[SET EXERCISE]:
Find every line in the items below that contains the string "width", matching upper and lower case exactly, and copy each of those lines in full.

[LISTED ENTRIES]:

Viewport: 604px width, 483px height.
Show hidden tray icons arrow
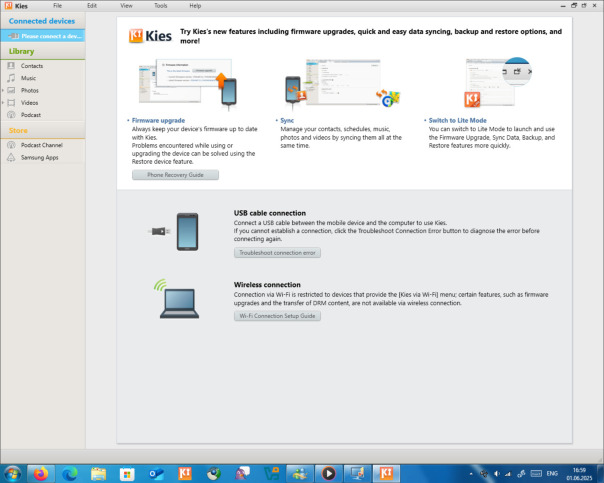[471, 474]

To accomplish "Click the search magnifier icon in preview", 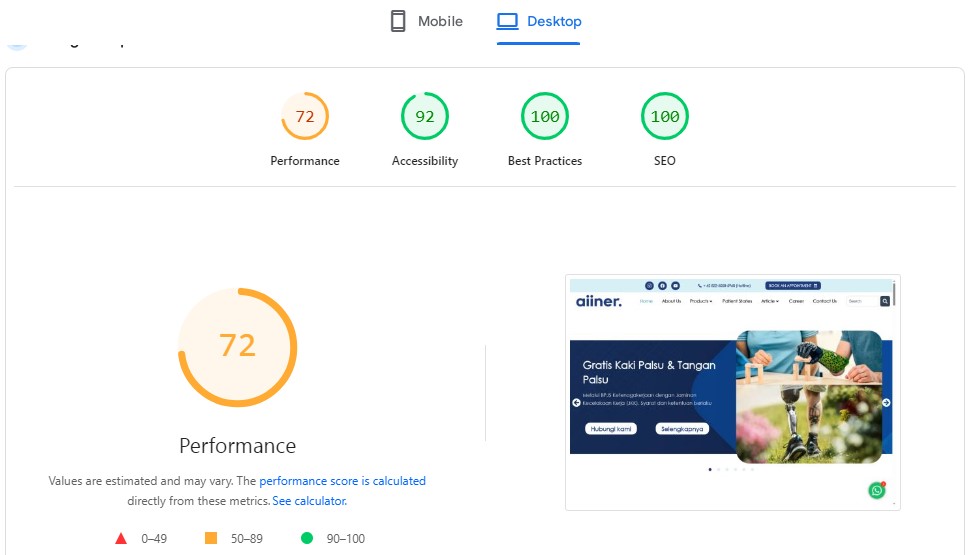I will (x=884, y=301).
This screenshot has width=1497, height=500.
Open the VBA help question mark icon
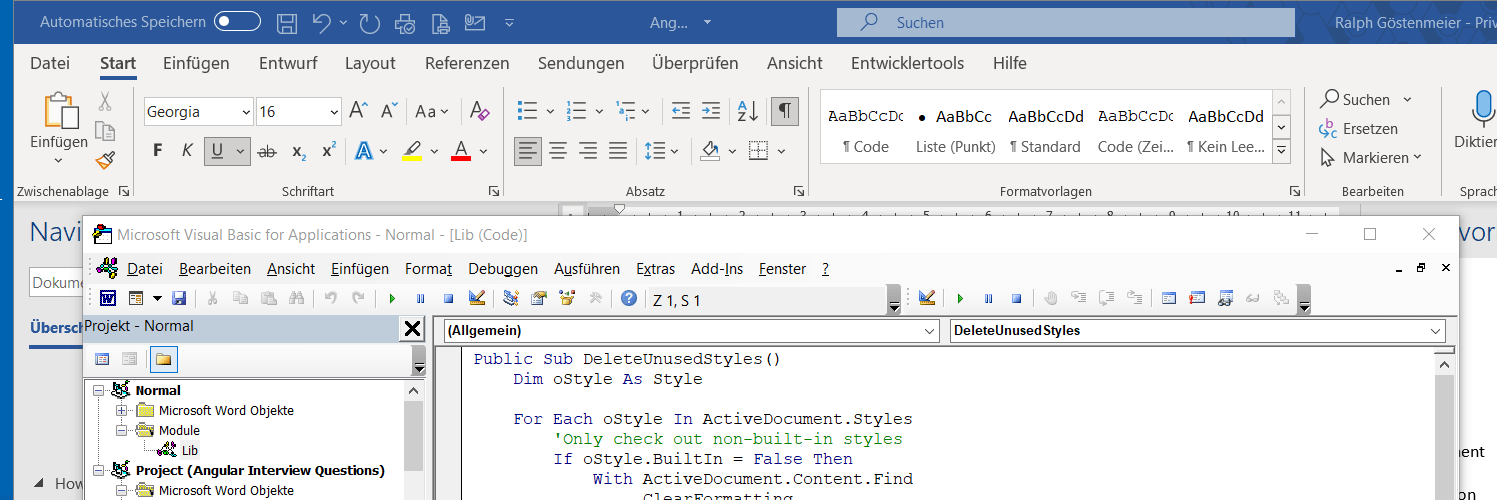(x=628, y=298)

[EXERCISE SOLUTION]:
Viewport: 604px width, 483px height.
This screenshot has width=1497, height=500.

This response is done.